Şarlo'nun son filmi, ya da son oyunu...

Veda filmleri komedi de olsalar, yürek burkan bir yana sahip oluyorlar. Charlie Chaplin'i yaptığı son film, aynı zamanda renkli çektiği tek filmi "A Countess from Hong Kong" da böyle bir film. Onu Beyoğlu'nda, şimdi hayatta kalma mücadelesi veren sahaflardan birinde bulup almıştım. 1966'nın sonunda çakilip bir sonraki yılın 5 Ocağında vizyona girmiş. İlk dikkat çeken yanı, o dönem için hiç alışılmadık bir şekilde, adeta Chaplin ailesinin bir geçit töreni olması. Başrole yerleştirdiği Marlon Brando ve Sophia Loren'in ardından üçüncü rol, Charlie'nin büyük oğlu Sydney Chaplin'in. İki genç kızı oynayanlar, Josephine ve Geraldine Chaplin. Filmi yazan, yöneten, müziğini besteleyen de Charlie Chaplin, yaşlı kamarot rolünde birkaç kez görünüyor ve oyuncular listesinde kendi adını bereket en alta yazacak kadar alçak gönüllük gösteriyor.

▶ [Veri bloğu]
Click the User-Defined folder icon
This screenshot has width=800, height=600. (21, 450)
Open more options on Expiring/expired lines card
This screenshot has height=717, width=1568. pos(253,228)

▶ [İstek] Chaplin'in son filmiyle ilgili metne göre "A Countess from Hong Kong" filminde rol alan bütün oyuncuları sırala.

▶ [Çözüm]
- Marlon Brando
- Sophia Loren
- Sydney Chaplin
- Josephine Chaplin
- Geraldine Chaplin
- Charlie Chaplin